Saturday, September 21, 2013

Blog Post 3- Psychoanalysis and Andrew Jackson


Andrew Jackson is a complex man. The motivations of his actions remain curious and present quite a challenge to study. In Fathers & Children: Andrew Jackson and the Subjugation of the American Indian, Michael Rogin attempts to psychoanalyze Jackson to understand better some of his actions, mostly in regards to his Indian policies and opinions. Rogin notes, “Historians, however, have failed to place Indians at the center of Jackson’s life. They have interpreted the Age of Jackson from every perspective but Indian destruction, the one from which it actually developed historically” (p. 4).

In Fathers & Children, Rogin shows that Jackson personified a coming change in America. He notes, “Jackson’s own family life—father dead at birth, mother in adolescence, traumatic early speech difficulty—prefigured in exaggerated form the problems of Jacksonian society. Returning to childhood, in Indian war, Indian treaties, and Indian removal, Jackson mastered its regressive appeal. He infused American politics with regenerated paternal authority” (p. 15). Rogin clearly argues, “Jackson first developed, in Indian relations, the major formulas of Jacksonian Democracy” (p. 166).

One of the definitive features of Rogin’s work deals with Jackson’s Indian policies and removal. He details at great length how Jackson made the Indians feel childlike, which caused them to want his help and allowed him to have the power as a father figure to protect them from the white people wanting to move into their land. Thus, Jackson placed himself in a position to remove the Indians without feeling guilty for his actions. According to Rogin, Jackson’s plan of removal gave the Indians little agency because Jackson viewed the Indians as children. However, Rogin fails to mention the nativist uprisings in the Indian culture. In Facing East from Indian Country: A Native History of Early America, Daniel Richter notes that, “Whatever may have been their attitudes toward the British, nativists among both Creeks and Shawnees had no doubts about who their real enemies were. Tenskwatawa insisted that Indians ‘were not to know the Americans on any account, but to keep them at a distance.’ Red Sticks called for the obliteration of ‘everything received from the Americans, [and] all the Chiefs and their adherents…friendly to the customs and ways of the White people’” (p. 230). Therefore, this picture shows that Indians did indeed exhibit some agency, unlike Rogin’s portrayal of Jackson’s paternalistic perspective of the Indians being like children.
The main weakness in Fathers & Children is Rogins use of psychoanalytical terms. I studied some psychology in my undergraduate studies, and even I had difficulty remembering some of the terms Rogin used. He should have described some of the terms, such as the superego and id, to help a reader not informed in psychological language better understand his arguments.

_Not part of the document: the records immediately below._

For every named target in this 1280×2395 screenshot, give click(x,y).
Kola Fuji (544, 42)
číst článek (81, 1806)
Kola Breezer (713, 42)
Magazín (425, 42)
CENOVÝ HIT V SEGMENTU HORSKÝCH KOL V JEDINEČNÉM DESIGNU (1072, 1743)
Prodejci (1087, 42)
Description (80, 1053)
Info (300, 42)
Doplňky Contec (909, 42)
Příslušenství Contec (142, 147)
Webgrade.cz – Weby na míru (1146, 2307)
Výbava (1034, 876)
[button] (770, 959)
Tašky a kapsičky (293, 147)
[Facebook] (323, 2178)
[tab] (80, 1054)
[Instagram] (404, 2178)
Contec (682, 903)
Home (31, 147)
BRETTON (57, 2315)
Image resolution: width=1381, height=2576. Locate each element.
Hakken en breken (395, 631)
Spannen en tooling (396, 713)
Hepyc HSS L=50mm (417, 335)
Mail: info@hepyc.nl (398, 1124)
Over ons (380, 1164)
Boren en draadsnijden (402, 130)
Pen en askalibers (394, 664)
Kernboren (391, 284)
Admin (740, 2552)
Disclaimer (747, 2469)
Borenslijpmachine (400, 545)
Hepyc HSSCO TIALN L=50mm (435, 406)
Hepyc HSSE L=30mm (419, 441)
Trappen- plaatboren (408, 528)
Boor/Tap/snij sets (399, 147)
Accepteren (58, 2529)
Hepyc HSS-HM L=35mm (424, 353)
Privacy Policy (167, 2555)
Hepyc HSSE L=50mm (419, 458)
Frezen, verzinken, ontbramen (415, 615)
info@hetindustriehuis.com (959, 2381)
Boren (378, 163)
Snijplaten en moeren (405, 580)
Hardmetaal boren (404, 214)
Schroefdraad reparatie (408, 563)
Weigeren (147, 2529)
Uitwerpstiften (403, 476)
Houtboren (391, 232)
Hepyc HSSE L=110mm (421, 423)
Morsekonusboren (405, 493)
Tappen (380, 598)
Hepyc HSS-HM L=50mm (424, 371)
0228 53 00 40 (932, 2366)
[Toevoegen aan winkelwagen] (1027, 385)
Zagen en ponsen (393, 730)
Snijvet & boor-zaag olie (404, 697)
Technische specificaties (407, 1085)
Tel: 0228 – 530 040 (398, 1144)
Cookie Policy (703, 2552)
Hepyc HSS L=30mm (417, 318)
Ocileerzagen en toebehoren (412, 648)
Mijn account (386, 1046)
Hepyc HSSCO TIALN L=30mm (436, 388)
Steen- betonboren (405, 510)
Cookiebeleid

Moreover, Fathers & Children presents a negative description of Jackson. Although the man was certainly flawed, he has many admirable characteristics that are not necessarily adverse to his personality. For example, Rogin does describe his strength of character, but he presents it from a psychoanalytical point of view that makes Jackson seem reactive and harsh. Consequently, Rogin’s persistent attempt to psychoanalyze the motivations and actions of Jackson in dealing with the Indians did not settle well with me. It is very difficult to determine a person’s sole motivation in determining actions because people are complex. Albeit, Rogin had a plethora of facts and evidence for his research, it seemed as if he forced his information to fit his thesis.

Regardless of whether Jackson’s motives were psychoanalytical in removing the Indians from their land, he certainly did not live up to the Biblical principle found in Matthew 25:40, “‘Truly I tell you, whatever you did for one of the least of these brothers and sisters of mine, you did for me.’” This is an excellent biblical truth for us today, and we should remember it especially as it applies to some important social and political issues in our day. Human trafficking and abortion are horrible atrocities committed every day in our country. As Christians, we need to defend these innocent victims.

                                                            Works Cited:

Richter, Daniel K. Facing East from Indian Country: A Native History of Early
     America
. Cambridge, MA: Harvard University Press, 2001.

Rogin, Michael Paul. Fathers & Children: Andrew Jackson and the Subjugation of the
     American Indian
. New Brunswick, NJ: Transaction Publishers, 2009.